In his 1997 review for Rolling Stone, DeCurtis said the album was "filled with distinctive and original touches", and remarked on its legacy: "For the album, the Stones had gone to great lengths to toughen their sound and banish the haze of psychedelia, and in doing so, they launched a five-year period in which they would produce their very greatest records." Author Martin C. Strong similarly considers Beggars Banquet to be the first album in the band's "staggering burst of creativity" over 1968–72 that ultimately comprised four of the best rock albums of all time. Writing in 2007, Daryl Easlea of BBC Music said that although in places it fails to maintain the quality of its opening song, Beggars Banquet was the album where the Rolling Stones gained their enduring status as "the Greatest Rock 'n' Roll Band in the World".

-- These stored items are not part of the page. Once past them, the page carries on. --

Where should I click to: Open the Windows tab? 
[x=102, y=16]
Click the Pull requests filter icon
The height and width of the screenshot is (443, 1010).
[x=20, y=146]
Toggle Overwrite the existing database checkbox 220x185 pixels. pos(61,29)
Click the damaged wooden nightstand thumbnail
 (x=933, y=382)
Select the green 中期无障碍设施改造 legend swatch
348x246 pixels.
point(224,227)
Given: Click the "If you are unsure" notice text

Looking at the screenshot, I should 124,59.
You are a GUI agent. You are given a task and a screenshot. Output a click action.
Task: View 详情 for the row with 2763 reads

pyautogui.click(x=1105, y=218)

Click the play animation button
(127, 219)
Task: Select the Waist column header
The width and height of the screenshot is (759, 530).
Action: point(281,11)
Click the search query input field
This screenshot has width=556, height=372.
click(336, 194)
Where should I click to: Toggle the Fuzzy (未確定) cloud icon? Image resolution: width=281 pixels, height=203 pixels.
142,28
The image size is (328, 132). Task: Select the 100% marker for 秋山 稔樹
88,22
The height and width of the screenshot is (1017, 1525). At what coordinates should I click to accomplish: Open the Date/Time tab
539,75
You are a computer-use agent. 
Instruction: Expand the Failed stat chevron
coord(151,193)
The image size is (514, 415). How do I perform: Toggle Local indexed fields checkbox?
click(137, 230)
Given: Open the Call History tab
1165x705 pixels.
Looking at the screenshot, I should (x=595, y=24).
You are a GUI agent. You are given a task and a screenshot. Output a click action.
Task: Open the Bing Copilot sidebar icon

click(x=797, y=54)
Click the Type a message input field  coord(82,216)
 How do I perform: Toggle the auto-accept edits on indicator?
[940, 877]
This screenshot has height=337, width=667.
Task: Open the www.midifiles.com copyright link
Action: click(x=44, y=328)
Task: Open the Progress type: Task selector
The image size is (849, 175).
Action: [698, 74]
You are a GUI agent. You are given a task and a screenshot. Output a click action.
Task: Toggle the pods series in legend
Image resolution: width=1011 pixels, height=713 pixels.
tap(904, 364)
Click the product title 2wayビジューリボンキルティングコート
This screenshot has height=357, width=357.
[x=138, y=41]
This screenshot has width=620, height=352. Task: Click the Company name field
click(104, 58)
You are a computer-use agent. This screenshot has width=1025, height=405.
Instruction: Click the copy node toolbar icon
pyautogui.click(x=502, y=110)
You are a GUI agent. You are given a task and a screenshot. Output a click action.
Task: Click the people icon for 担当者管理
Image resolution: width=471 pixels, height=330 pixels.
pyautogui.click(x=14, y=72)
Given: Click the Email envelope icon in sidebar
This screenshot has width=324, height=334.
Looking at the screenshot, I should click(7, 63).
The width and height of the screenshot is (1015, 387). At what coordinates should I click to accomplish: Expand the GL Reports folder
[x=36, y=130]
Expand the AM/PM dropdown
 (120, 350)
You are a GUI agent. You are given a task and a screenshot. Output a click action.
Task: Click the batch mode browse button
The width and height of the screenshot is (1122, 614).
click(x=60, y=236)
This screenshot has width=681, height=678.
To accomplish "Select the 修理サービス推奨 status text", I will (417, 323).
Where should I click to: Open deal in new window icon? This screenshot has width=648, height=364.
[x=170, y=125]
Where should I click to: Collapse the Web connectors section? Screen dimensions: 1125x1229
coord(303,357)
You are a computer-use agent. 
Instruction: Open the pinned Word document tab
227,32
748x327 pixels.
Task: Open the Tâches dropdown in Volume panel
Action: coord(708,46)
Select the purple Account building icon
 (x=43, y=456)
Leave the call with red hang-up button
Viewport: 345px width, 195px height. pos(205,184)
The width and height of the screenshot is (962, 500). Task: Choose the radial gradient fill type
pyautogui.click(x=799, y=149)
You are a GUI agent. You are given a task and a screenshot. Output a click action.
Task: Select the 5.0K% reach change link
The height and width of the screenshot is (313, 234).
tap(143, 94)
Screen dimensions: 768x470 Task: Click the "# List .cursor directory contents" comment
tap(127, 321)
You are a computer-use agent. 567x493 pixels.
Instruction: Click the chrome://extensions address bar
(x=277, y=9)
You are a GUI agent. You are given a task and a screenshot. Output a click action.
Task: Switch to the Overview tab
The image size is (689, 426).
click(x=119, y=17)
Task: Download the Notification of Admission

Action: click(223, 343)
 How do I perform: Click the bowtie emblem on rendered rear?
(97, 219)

In 2003, the album was ranked at number 58 on Rolling Stone's list of the 500 greatest albums of all time. In the same year, the TV network VH1 named Beggars Banquet the 67th greatest album of all time. The album is also featured in the book 1001 Albums You Must Hear Before You Die.
In August 2002, ABKCO Records reissued Beggars Banquet as a newly remastered LP and SACD/CD hybrid disk. This release corrected an important flaw in the original album by restoring each song to its proper, slightly faster speed. Due to an error in the mastering, Beggars Banquet was heard for over thirty years at a slower speed than it was recorded. This had the effect of altering not only the tempo of each song, but the song's key as well. These differences were subtle but important, and the remastered version is about 30 seconds shorter than the original release.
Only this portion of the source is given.